### Aufgabenziel
Gib bitte den Abschnitt der Datensätze, der mit der Zeile beginnt, die „Task: Expand the New submenu arrow“ enthält, und bis zum Ende der Datensätze reicht, als JSON-Liste von Zeichenketten wieder, eine pro Zeile und ohne Leerzeilen. Lass die Bilder dabei weg.

### Bereitgestelltes Material
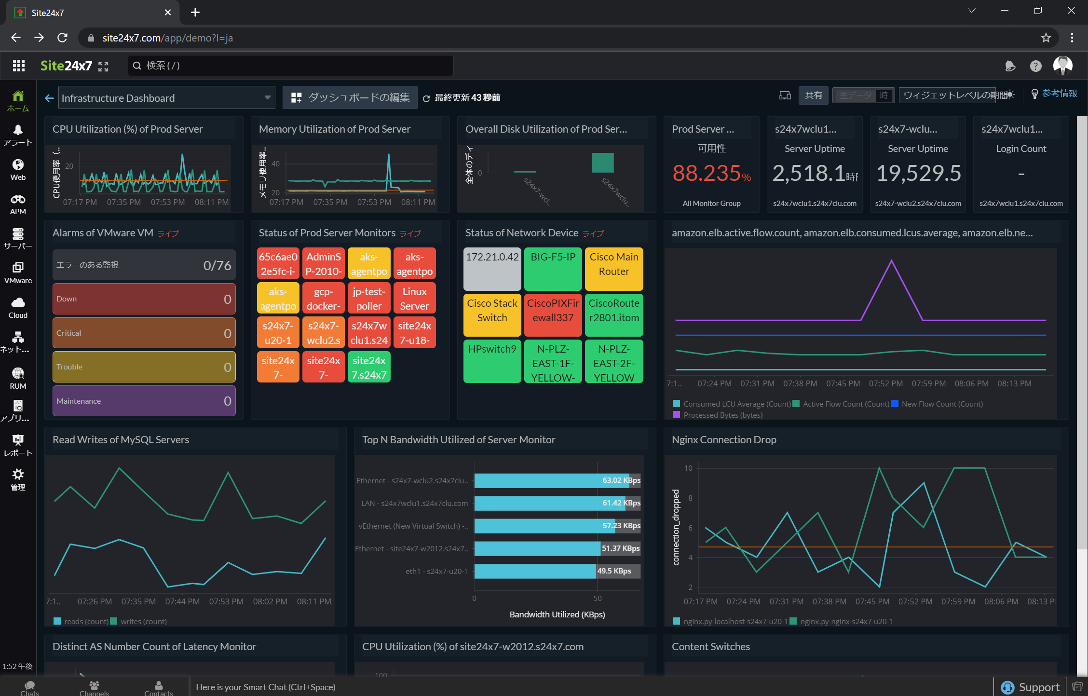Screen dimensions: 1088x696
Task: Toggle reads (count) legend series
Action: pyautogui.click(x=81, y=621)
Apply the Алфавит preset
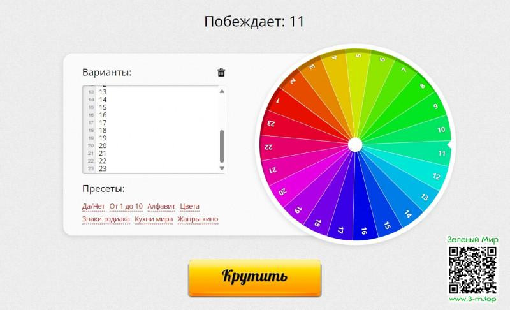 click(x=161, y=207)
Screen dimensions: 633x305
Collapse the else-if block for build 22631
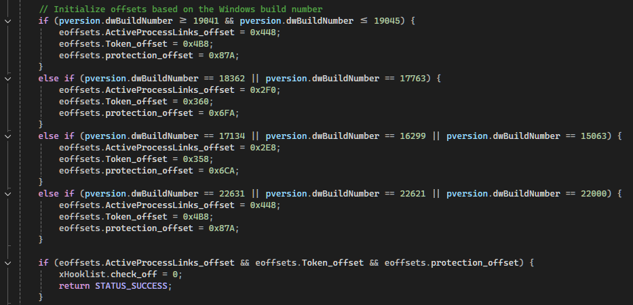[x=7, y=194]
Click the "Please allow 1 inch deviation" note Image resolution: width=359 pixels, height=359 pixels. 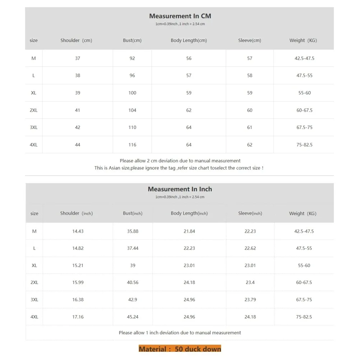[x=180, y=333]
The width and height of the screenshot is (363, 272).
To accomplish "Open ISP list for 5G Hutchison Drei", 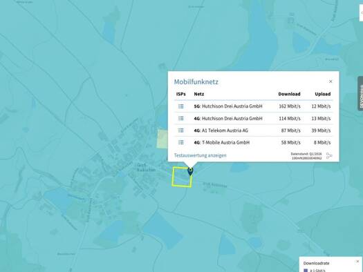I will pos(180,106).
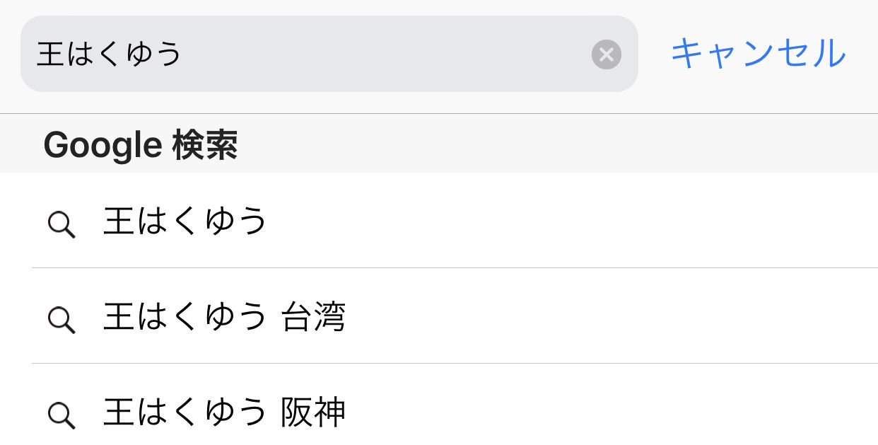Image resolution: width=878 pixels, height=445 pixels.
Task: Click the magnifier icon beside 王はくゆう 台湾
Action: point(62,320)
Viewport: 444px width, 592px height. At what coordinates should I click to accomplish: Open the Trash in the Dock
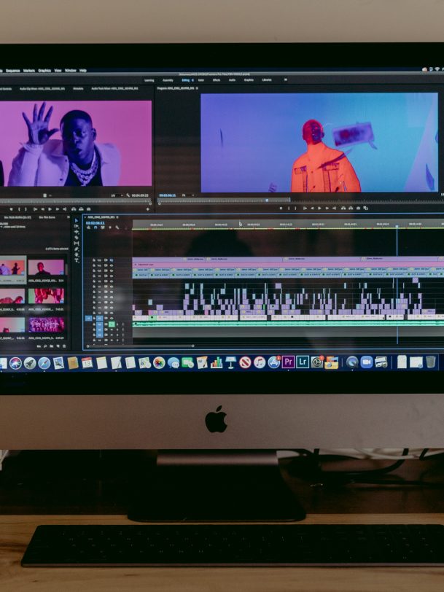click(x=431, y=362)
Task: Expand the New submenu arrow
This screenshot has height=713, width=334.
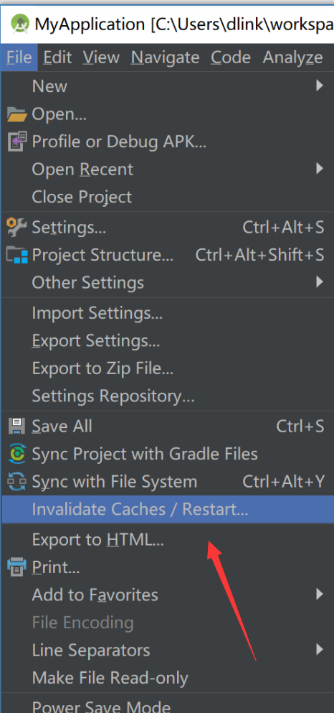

### Ergebnis der Aufgabe
[
  "Task: Expand the New submenu arrow",
  "This screenshot has height=713, width=334."
]